Autre élément de réponse : Les coupes d'europe. Elles apparaissent comme un bon révélateur lorsqu'il est question de parler de la qualité d'un championnat. Surtout, le résultat des clubs impliqués y détermine l'indice UEFA de leurs championnats et ainsi le nombre de places qualificatives pour les années à suivre. Et cette année, Force est de constater que les représentants de la ligue 1 font bonne figure. En huitième de finale de la ligue des champions, les deux équipes françaises qualifiées sont en ballottage favorable en attendant les matchs retours. Plus encore, deux, c'est autant d'équipes qui représentent la premier League, la liga et la bundesliga. Un de moins que la série A, certes, mais toujours un de plus que le championnat portugais, russe ou suisse. Et au vu des matchs allers, La ligue 1 pourrait bien être le seul championnat à avoir en quart deux équipes aligné. Chelsea, défait 3-1 à San Paolo, n'a en effet pas dit son dernier mot, et a toujours mieux évolué sous la pression, comme nous l'a montré Villas-Boas en début d'année (Après la défaite contre Liverpool 2-1 à domicile lors de la douzième journée, Le portugais était plus que jamais menacé. S'en était suivi trois victoires consécutives, dont deux contre Manchester City et Newcastle). Et si pour les lyonnais, certains peuvent y voir la chance du tirage, les marseillais en ont impressionné plus d'un hier en s'imposant sans concéder de buts à domicile (bien que contre un inter malade), fait important lors des phases finales aller-retour. Seul problème pour les clubs français en Europa League: Aucune des équipes françaises engagées cette année n'a atteint les seizièmes de finale. Un fait qui peut aussi s'expliquer par le manque de motivation qu'ont certaines équipes à jouer la compétition cadette de la coupe aux grandes oreilles. A noter que pas moins de trois clubs (l'Athletic Bilbao, le FC Valence et l'Atletico Madrid) représente la liga en Europa League. Et ces derniers ont encore toute leur chances d'accéder au huitièmes. Critiqué pour son manque de suspense, la liga compte tout de même un quart de son championnat encore en lice dans les compétitions européennes. Un autre point qui montre qu'on ne peut juger la qualité d'un championnat seulement par le critère du suspense.

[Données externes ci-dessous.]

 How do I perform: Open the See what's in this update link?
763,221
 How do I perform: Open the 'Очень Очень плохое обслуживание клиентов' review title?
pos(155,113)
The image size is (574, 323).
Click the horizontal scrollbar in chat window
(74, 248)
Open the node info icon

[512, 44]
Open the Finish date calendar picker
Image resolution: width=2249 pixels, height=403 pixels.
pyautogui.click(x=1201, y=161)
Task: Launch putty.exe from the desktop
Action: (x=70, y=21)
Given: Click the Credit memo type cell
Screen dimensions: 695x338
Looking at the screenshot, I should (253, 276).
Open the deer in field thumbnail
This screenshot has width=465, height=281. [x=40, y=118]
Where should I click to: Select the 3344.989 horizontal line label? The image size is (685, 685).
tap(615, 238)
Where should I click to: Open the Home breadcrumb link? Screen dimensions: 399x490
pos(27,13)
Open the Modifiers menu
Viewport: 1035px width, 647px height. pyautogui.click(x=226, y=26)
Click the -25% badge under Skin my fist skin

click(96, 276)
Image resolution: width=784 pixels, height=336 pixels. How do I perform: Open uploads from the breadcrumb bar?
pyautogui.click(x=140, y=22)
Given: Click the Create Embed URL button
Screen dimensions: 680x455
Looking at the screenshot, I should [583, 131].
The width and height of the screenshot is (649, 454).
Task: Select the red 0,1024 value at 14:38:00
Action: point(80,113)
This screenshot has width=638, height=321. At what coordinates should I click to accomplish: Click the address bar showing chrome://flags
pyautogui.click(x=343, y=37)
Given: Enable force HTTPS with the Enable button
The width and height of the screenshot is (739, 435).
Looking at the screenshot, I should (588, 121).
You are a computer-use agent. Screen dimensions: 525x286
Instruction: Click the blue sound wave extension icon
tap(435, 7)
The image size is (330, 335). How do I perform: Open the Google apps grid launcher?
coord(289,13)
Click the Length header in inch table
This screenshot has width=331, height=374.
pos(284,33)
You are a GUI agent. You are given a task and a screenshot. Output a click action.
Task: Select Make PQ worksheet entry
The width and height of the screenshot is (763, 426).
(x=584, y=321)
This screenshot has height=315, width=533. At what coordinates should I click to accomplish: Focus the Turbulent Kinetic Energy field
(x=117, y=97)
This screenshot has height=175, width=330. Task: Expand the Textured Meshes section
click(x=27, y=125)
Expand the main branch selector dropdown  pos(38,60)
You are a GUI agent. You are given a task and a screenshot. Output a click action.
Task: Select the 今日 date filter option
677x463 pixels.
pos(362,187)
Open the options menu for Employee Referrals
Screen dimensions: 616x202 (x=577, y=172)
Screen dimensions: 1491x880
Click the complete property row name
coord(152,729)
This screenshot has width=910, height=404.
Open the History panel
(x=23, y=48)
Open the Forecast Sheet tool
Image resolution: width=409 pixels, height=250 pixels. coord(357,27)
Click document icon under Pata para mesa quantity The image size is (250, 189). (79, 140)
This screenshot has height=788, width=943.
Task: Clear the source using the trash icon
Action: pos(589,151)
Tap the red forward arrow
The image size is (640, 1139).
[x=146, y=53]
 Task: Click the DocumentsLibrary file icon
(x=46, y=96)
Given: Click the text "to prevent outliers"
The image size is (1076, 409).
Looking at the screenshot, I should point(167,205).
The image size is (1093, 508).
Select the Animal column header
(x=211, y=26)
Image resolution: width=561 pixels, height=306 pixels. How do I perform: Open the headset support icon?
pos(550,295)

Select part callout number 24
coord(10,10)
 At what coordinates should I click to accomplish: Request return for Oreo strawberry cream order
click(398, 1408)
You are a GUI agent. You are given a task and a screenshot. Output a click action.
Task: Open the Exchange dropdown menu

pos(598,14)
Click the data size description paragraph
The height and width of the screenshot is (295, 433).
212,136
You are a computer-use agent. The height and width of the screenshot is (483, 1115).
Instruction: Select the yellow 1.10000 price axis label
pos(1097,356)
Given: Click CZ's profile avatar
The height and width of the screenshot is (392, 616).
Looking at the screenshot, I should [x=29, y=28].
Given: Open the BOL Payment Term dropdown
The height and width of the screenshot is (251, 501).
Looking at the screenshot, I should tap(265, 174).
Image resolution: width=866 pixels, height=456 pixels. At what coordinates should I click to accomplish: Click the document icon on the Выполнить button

Le championnat de France cette année se porte donc bien, on y voit l'éclosion et la confirmation d'espoirs et de joueurs de niveau international. Y voir évoluer des joueurs dont le salaire fait peur n'est plus un problème depuis l'arrivée des qataris. Néanmoins, malgré l'arrivé de ces derniers, ce championnat maintient en haleine, les équipes étant soucieuses d'élever leur niveau de jeu pour rivaliser avec le renouveau du PSG. Et en arrivant à garder au sein des frontières les espoirs du championnat, il ne serait pas surprenant qu'au fil des années, le championnat de France y gagne en notoriété.